UW Graduate Student Wins Boyd Evison Fellowship
University of Wyoming graduate student Nicholas Dowie recently received the Boyd Evison Graduate Fellowship for 2009 from Grand Teton National Park and the Grand Teton Association (GTA).
The fifth recipient of the Evison Fellowship, Dowie is pursuing his Ph.D. in botany in the UW Department of Biology. He graduated in 2005 with a bachelor's degree in plant biology from Montana State University.

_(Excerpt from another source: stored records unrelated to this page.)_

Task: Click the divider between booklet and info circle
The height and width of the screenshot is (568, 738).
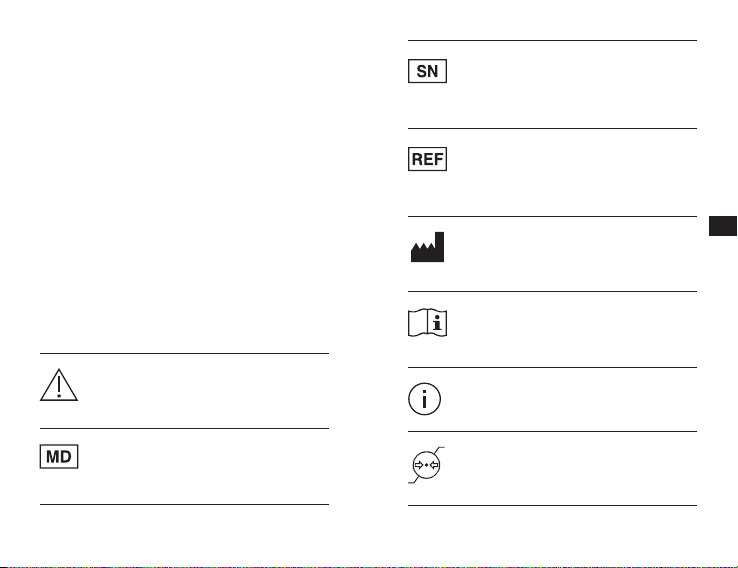Action: pyautogui.click(x=552, y=368)
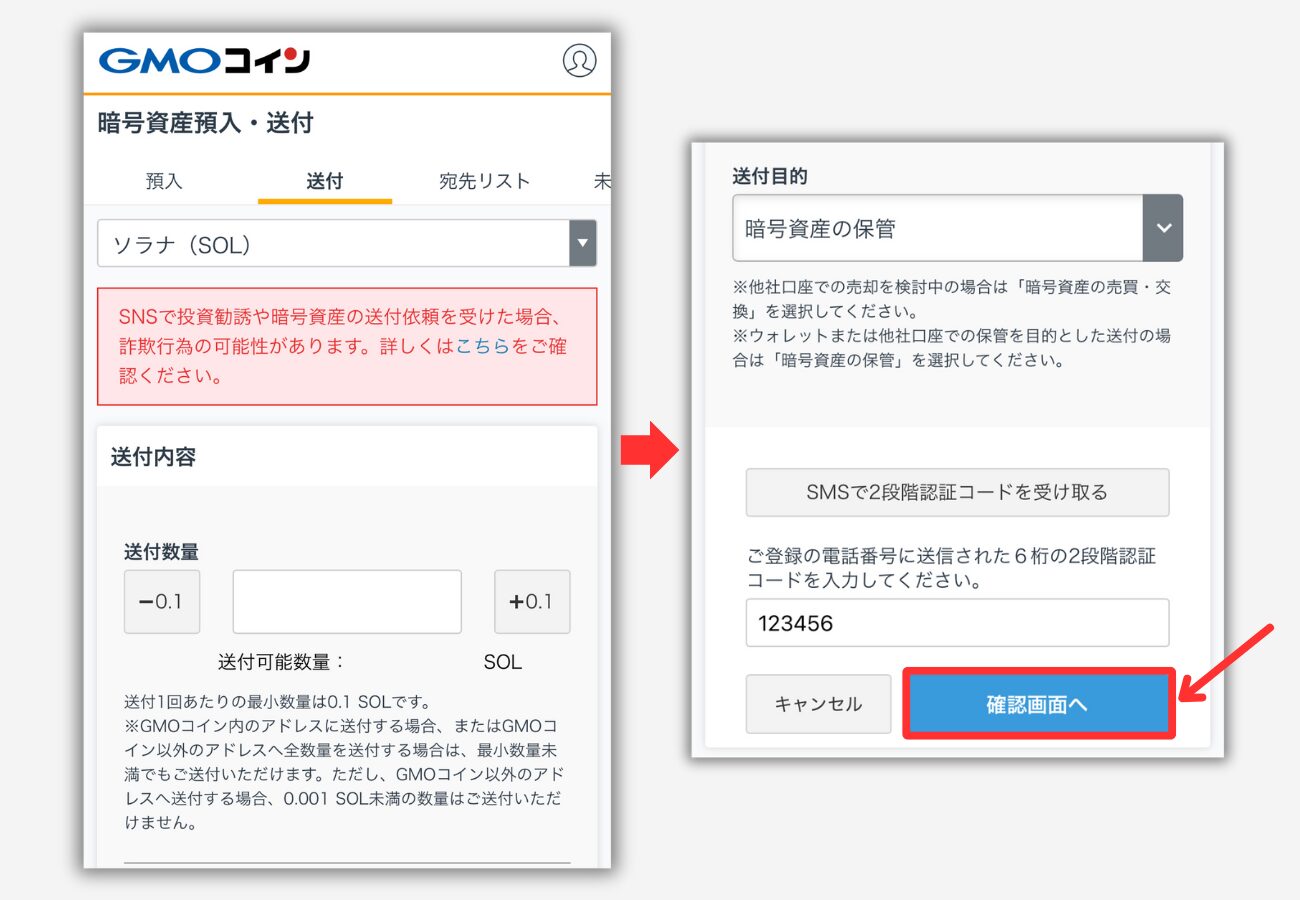The width and height of the screenshot is (1300, 900).
Task: Click the partially visible 未 tab
Action: click(x=602, y=181)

Dowie is most interested in the study of evolutionary ecology, mycorrihizal symbioses (mutually-beneficial relationships between fungi and plant roots) and myco-heterotrophic plants that obtain carbon from various species of fungi.
The Evison Fellowship, established in memory of Boyd Evison to honor his extensive and dedicated service to the GTA and the National Park Service (NPS), provides tuition assistance and a yearly stipend to cover travel and field research costs.

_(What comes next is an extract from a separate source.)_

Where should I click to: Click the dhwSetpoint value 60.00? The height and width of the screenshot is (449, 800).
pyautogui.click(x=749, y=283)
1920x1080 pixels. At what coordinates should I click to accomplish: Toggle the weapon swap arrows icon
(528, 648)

Dowie plans to use his fellowship award to study the symbiotic relationship between three specific organisms in Yellowstone and Grand Teton national parks: conifer trees; pinedrops, a unique non-photosynthetic plant that spends most of its life underground and receives carbon from fungi to reproduce; and a truffle-like fungus that associates with conifers to obtain carbon.
Following a 42-year career with the NPS, Boyd Evison retired in 1994 and soon began his second career as executive director for the GTA, a non-profit park partner dedicated to aiding interpretive, educational and research programs for Grand Teton National Park. He died in 2002.